There is a daily schedule of morning meditation, exercise and social activities which foster well-being. Art therapy, music therapy, games, group counseling, cooking, gardening and celebrations, all nurture both the individual and the community. It is a holistic approach to care and one that could not be managed alone.
We therefore value the network that has been built between our Outreach team and the hospitals, clinics, social welfare departments, and other NGOs we work with in three provinces. We were grateful for the many representatives of the good work being done, who joined us for the opening.
We are also grateful to the many organisations and individuals who partner our work by providing funding and resources.
Increasing needs, increasing commitment
Since the Garden of Friendship opened, the family homes have provided long term residency to 47 men, women and children, with 22 currently in the community. The Care Facility has provided nursing care to 134 men and women for short and long term stays, with often multiple admissions per person. Of that number, 88 have been discharged, 29 sadly died here, in hospital or at home and 18 remain with us now. In 2015, we served 60 different patients with an average stay of 17 weeks per person. 37 of those patients were new to our programme. Bed occupancy rose steadily to 160% by the end of the year, as we gazed longingly at the new building rising before our eyes.
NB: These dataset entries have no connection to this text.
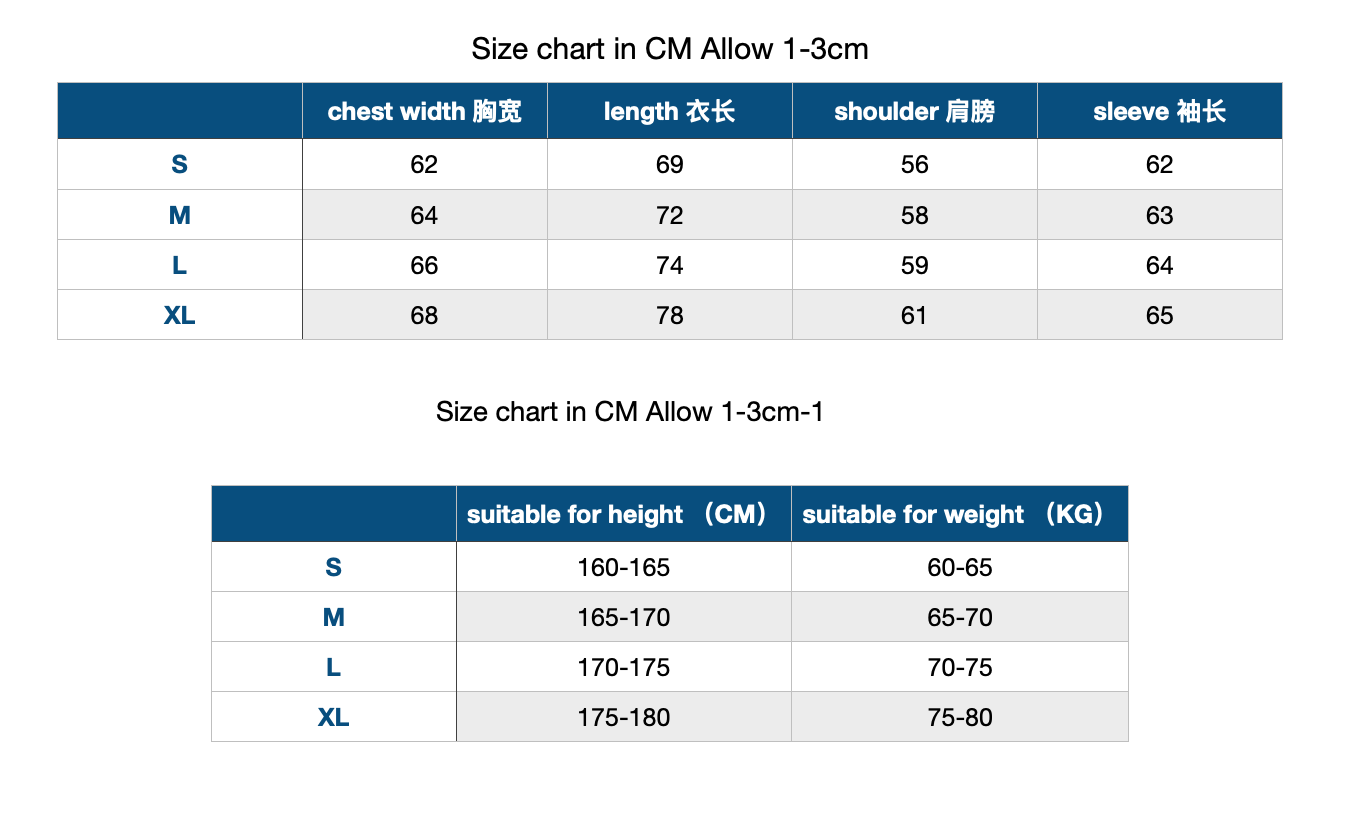This screenshot has height=832, width=1354.
Task: Click the "sleeve" column header
Action: pyautogui.click(x=1159, y=111)
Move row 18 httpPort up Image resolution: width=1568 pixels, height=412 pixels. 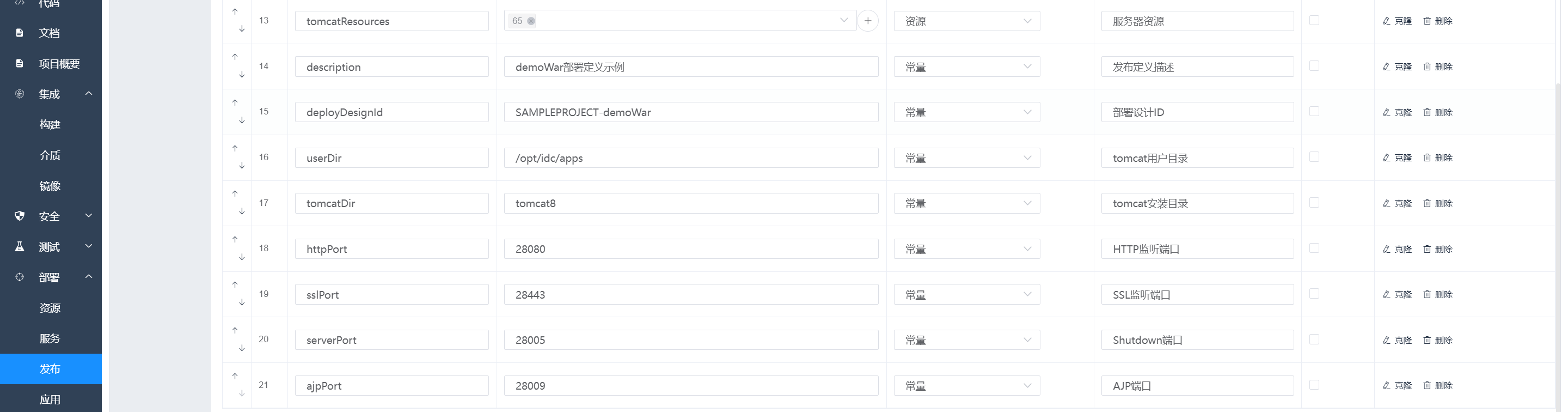click(x=235, y=239)
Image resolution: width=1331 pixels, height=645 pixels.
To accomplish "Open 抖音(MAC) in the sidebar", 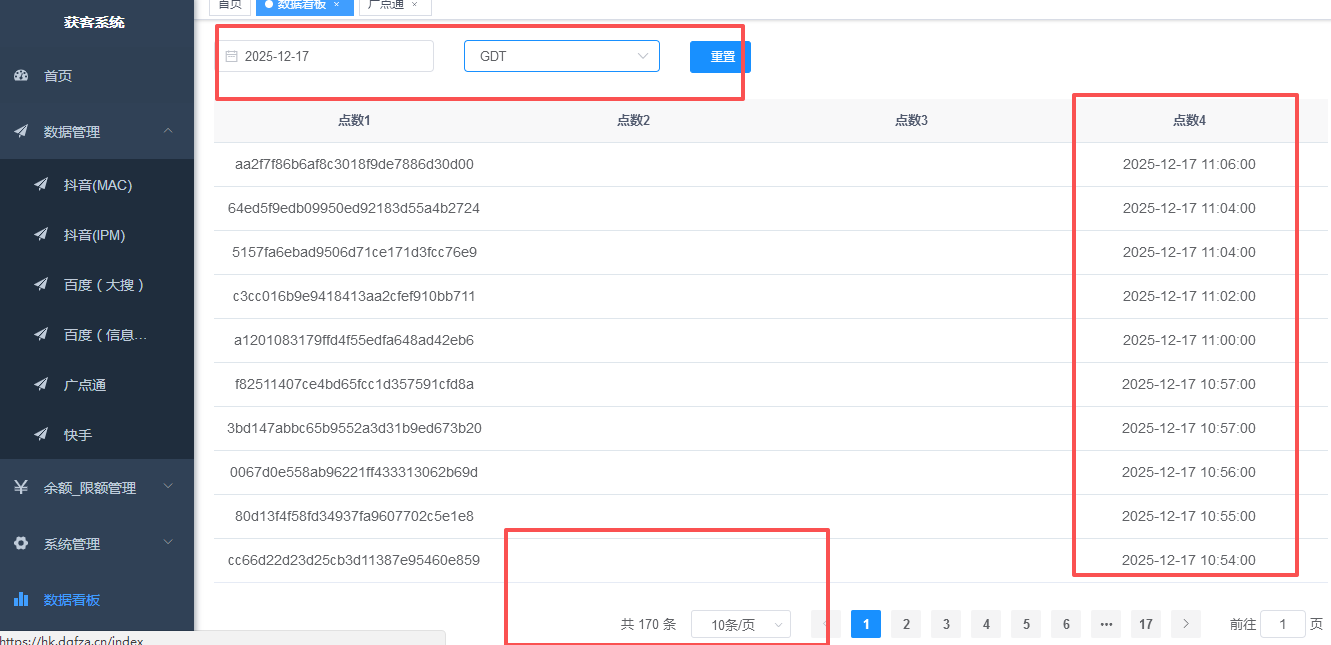I will coord(98,185).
We believe fervently that no-one should die alone and so the Garden of Friendship provides palliative care when necessary, with the community accompanying, supporting and praying for the one facing their final journey. For here, we are ‘family’ and this is our home.
Opening new doors
The widening of our target area in the past two years to include Thailand’s newest province of Beung Kan and the increase in referrals as our programme has become more widely known, highlighted our need for additional patient accommodation. Our need was answered. The new facility provides:
The new facility to be used by patients who are mobile, while the original care centre treats those requiring more nursing care.
The blessings of God…..
We ask God’s blessings on all who have made the new building possible. As the doors of our new facility are opened, we look forward to welcoming those for whom it was constructed. May it bring healing, comfort, a sense of belonging and a gradual transformation, to all who stay with us in the future and become part of our Garden of Friendship community.